▶ [Exercise goal]: Copy the listing word for word, from its first line down to the line that contains "Image resolution: width=910", with both ends included.

- - - - - - -

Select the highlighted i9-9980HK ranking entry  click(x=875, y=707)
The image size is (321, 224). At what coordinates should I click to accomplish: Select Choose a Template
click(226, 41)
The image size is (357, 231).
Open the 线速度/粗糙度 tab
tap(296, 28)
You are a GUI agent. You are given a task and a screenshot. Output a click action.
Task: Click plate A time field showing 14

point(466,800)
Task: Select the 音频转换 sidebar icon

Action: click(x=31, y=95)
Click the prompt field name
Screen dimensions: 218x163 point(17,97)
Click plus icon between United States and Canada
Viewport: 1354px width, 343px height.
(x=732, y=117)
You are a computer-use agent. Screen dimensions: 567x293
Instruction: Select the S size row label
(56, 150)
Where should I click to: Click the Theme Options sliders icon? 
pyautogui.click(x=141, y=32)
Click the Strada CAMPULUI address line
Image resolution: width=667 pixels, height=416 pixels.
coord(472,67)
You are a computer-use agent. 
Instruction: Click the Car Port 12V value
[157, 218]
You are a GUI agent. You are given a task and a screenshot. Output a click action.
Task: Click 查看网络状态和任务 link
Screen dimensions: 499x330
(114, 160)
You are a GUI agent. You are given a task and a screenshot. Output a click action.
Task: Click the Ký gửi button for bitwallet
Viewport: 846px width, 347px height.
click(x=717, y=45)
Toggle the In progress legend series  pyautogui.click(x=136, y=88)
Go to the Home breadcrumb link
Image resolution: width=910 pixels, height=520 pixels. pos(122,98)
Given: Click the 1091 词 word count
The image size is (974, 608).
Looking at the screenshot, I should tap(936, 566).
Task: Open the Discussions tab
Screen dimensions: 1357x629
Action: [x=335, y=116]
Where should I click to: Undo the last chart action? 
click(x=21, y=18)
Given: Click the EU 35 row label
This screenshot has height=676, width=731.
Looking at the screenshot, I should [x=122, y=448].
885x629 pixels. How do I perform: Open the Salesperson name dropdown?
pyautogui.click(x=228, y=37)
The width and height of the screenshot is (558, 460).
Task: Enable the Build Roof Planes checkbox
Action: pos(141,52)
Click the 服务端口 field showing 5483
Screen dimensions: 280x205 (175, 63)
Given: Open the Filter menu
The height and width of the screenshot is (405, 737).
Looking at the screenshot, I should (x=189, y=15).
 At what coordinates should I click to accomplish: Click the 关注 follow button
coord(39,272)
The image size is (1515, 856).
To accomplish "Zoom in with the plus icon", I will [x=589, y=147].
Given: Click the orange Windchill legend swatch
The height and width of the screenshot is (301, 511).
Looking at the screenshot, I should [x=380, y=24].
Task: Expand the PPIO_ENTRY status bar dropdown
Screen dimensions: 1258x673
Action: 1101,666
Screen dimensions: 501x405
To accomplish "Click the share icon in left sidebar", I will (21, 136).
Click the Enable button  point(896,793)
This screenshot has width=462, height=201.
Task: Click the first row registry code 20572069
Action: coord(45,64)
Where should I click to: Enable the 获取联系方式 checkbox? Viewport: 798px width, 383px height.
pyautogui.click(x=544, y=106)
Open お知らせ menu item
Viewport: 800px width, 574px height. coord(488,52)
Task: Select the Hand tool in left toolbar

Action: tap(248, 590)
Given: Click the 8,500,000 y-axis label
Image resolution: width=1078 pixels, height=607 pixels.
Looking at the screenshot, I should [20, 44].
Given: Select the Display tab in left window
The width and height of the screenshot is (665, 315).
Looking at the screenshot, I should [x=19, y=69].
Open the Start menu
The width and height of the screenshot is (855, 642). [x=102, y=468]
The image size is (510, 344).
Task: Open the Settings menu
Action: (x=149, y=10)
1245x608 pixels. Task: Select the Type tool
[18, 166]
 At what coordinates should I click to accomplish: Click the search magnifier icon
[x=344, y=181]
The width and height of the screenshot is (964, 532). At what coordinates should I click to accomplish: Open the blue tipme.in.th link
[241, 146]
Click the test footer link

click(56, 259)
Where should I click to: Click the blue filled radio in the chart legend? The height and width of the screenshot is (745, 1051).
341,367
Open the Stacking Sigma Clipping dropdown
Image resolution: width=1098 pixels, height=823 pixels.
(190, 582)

- - - - - - -

▶ [Solution]:
Select the highlighted i9-9980HK ranking entry  click(x=875, y=707)
The image size is (321, 224). At what coordinates should I click to accomplish: Select Choose a Template
click(226, 41)
The image size is (357, 231).
Open the 线速度/粗糙度 tab
tap(296, 28)
You are a GUI agent. You are given a task and a screenshot. Output a click action.
Task: Click plate A time field showing 14

point(466,800)
Task: Select the 音频转换 sidebar icon

Action: click(x=31, y=95)
Click the prompt field name
Screen dimensions: 218x163 point(17,97)
Click plus icon between United States and Canada
Viewport: 1354px width, 343px height.
(x=732, y=117)
You are a computer-use agent. Screen dimensions: 567x293
Instruction: Select the S size row label
(56, 150)
Where should I click to: Click the Theme Options sliders icon? 
pyautogui.click(x=141, y=32)
Click the Strada CAMPULUI address line
Image resolution: width=667 pixels, height=416 pixels.
coord(472,67)
You are a computer-use agent. 
Instruction: Click the Car Port 12V value
[157, 218]
You are a GUI agent. You are given a task and a screenshot. Output a click action.
Task: Click 查看网络状态和任务 link
Screen dimensions: 499x330
(114, 160)
You are a GUI agent. You are given a task and a screenshot. Output a click action.
Task: Click the Ký gửi button for bitwallet
Viewport: 846px width, 347px height.
click(x=717, y=45)
Toggle the In progress legend series  pyautogui.click(x=136, y=88)
Go to the Home breadcrumb link
Image resolution: width=910 pixels, height=520 pixels. pos(122,98)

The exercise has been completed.